Nos salões nus da National Gallery, os quadrados desbotados no papel de parede ornamentado sinalizando obras de arte foram levados em segurança. Em homens em uniformes militares segurando firmemente as mãos de seus parceiros.
Pessoas na faixa dos 20 anos comentam que se reúnem com grandes grupos de amigos apenas quando assistem aos funerais de um de seus colegas.
Esse foi o caso de muitos amigos de Dymyd, o jovem nascido no hospital de Lviv e enterrado do outro lado da rua. Mas ainda assim, a vida continua.
Tem que ser, disse Roman Lozynskyi, 28, que era amigo de Dymyd há duas décadas.
“É a razão pela qual estamos lá”, disse ele. “É o que estamos protegendo.”
O Sr.
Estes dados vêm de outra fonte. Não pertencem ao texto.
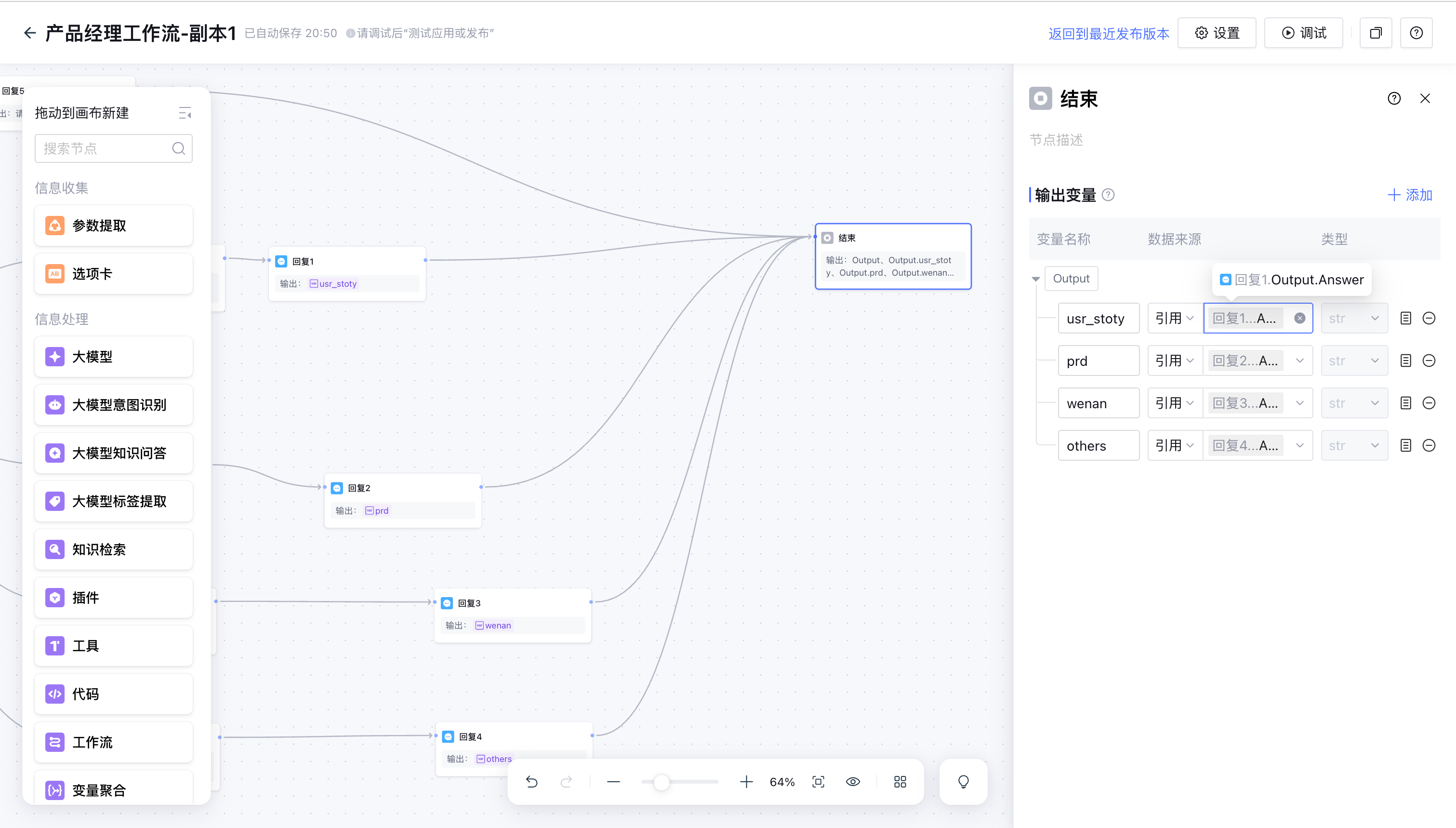Click the remove icon for the prd row
Screen dimensions: 1456x828
[x=1429, y=361]
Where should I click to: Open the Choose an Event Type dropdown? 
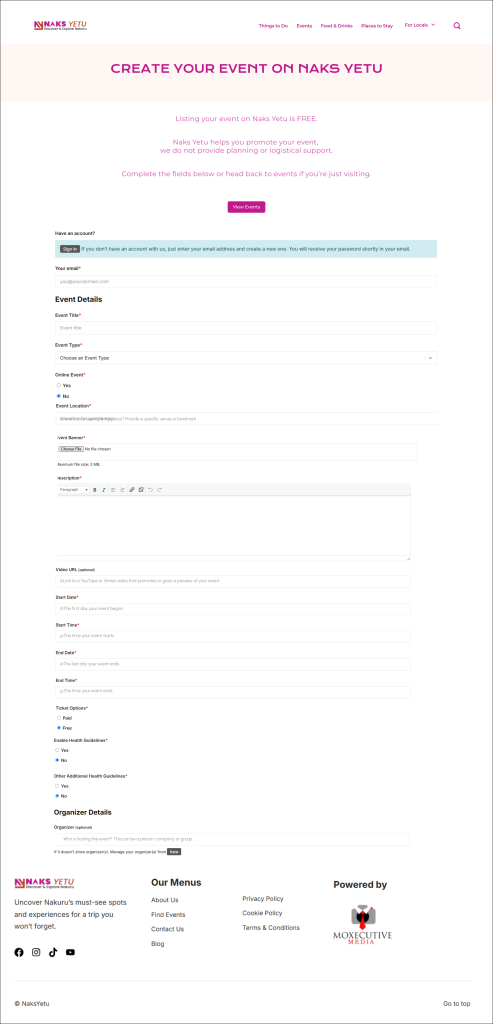(x=246, y=358)
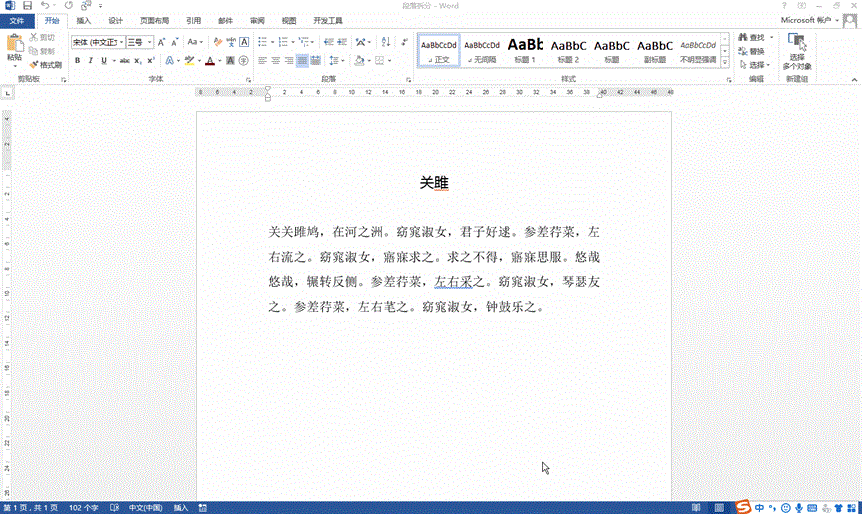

Lozynskyi, um fuzileiro naval e membro do Parlamento ucraniano, se ofereceu para as forças armadas há três meses e serviu na mesma unidade que o Sr. Dymyd. É importante para ele que os ucranianos vivam suas vidas, mesmo que possa parecer chocante voltar para casa da linha de frente.
“É difícil mentalmente, porque é como realidades paralelas”, disse ele sobre o tempo que passou em Lviv com amigos e familiares em seu breve adiamento da guerra para comparecer ao funeral.
De volta à maternidade, novas mães dão à luz diariamente e, em meio a todo o caos, encontram esperança.
“Quando você fala com as mães, não há guerra”, disse o Dr. Myronovych, o pediatra.
Khrystyna Mnykh, 28, deu à luz seu primeiro filho em 28 de junho, Dia da Constituição da Ucrânia. Enquanto ela estava em trabalho de parto, o alarme de ataque aéreo disparou. Ela tinha acabado de receber uma epidural, então não conseguiu descer até o abrigo.
Semanas antes, um míssil a apenas um quilômetro de sua casa havia quebrado as janelas de seu vizinho. Mas quando ela segurou sua filha, Roksolana, essas memórias pareciam desaparecer.
“Você olha para seu bebê em seus braços”, disse Mnykh, “e entende que mais cedo ou mais tarde a vida continuará”.